U.S. Supreme Court Invites Solicitor General to Express the Views of the United States in Generic Drug Preemption Cases
May 25, 2010By Kurt R. Karst –
In a somewhat unusual move, the U.S. Supreme Court has asked the U.S. Department of Justice (Solicitor General of the United States) to weigh in on generic drug preemption. The move signals that the Court has continued interest in this issue, and comes in the context of two Petitions for Writ of Certiorari in which various generic drug manufacturers have appealed the U.S. Court of Appeals for the Eighth Circuit’s November 27, 2009 decision in Mensing v. Wyeth, Inc.

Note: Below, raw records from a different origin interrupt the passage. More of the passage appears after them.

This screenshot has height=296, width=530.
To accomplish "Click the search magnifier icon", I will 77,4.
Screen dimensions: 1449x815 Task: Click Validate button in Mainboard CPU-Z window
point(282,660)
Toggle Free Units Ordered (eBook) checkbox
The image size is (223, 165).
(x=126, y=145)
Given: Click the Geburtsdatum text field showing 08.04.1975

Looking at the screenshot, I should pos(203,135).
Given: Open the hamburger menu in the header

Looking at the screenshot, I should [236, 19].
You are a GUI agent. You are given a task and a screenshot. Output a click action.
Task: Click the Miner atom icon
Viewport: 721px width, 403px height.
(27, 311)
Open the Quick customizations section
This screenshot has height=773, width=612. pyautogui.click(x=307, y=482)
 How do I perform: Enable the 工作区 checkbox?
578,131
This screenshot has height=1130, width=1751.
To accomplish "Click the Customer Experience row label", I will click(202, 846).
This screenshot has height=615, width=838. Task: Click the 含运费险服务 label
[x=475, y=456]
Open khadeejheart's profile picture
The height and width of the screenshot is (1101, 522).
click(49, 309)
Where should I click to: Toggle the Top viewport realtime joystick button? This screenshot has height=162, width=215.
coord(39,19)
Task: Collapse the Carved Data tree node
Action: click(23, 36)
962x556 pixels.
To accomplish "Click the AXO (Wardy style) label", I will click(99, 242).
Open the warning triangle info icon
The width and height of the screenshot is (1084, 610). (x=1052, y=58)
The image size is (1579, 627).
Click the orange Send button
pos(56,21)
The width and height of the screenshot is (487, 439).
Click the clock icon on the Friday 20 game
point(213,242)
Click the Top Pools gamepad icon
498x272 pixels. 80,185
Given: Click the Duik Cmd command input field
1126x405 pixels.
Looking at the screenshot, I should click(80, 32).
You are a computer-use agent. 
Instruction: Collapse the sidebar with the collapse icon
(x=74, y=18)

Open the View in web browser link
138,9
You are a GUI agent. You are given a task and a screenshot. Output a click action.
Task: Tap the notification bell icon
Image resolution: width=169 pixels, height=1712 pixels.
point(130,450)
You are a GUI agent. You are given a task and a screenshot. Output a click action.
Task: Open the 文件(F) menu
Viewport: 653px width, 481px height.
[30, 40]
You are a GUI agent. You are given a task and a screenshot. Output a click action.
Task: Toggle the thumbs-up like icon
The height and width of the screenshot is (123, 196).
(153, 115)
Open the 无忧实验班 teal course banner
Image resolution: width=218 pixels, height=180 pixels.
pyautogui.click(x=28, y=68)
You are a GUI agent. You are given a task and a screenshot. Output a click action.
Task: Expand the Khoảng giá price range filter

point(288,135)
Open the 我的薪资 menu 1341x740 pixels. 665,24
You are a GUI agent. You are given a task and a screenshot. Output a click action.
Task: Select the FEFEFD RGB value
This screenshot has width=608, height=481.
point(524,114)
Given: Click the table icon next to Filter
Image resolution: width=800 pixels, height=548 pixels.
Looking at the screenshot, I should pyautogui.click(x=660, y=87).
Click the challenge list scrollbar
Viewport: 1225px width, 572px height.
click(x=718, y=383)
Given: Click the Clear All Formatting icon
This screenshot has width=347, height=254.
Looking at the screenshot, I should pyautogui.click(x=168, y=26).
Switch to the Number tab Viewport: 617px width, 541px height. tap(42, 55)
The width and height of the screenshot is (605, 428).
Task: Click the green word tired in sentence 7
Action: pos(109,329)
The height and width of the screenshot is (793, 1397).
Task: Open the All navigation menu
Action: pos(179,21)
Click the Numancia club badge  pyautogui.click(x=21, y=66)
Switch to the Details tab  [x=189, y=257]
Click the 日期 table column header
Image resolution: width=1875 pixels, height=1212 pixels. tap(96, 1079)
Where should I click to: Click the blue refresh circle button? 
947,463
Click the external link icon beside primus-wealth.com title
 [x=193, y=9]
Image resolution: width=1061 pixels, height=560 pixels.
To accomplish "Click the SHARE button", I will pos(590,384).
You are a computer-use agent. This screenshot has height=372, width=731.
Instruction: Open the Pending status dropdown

As we previously reported, Mensing addressed, among other things, whether the FDC Act preempts failure to warn claims against generic drug manufacturers – specifically, generic REGLAN (metoclopramide). In reversing an October 2008 decision from the U.S. District Court for the District of Minnesota in which the court dismissed certain failure to warn claims against generic manufacturers on the basis of federal preemption, the Eighth Circuit, relying on the Supreme Court’s 2009 decision in Wyeth v. Levine, rejected arguments that failure to warn claims against generic manufacturers are preempted by the FDC Act (and the Hatch-Waxman Amendments in particular) because they create an impermissible conflict with federal law.
The two Petitions for Writ of Certiorari (here and here) were filed in February 2010 and present almost identical questions for the Supreme Court’s consideration:
Whether the Eighth Circuit abrogated the Hatch-Waxman Amendments by allowing state tort liability for failure to warn in direct contravention of the Act’s requirement that a generic drug’s labeling be the same as the FDA-approved labeling for the listed (or branded) drug.
The first Petition is docketed as Docket No. 09-993 and was filed by PLIVA, Inc., Teva Pharmaceuticals USA, Inc., and UDL Laboratories, Inc. The second Petition is docketed as Docket No. 09-1039 and was filed by Actavis Elizabeth, LLC. Opposition and reply briefs have been submitted in both cases (as well as an amicus brief from GPhA) and are available on SCOTUSBlog here (scroll down to the bottom of the page).
Shortly after the Eighth Circuit issued its decision in Mensing, the U.S. Court of Appeals for the Fifth Circuit came to a similar conclusion in Demahy v. Actavis. That decision has not (yet) been appealed to the Supreme Court. (For a nice overview of the current generic drug preemption landscape, see the Washington Legal Foundation’s recent Legal Backgrounder on the topic.)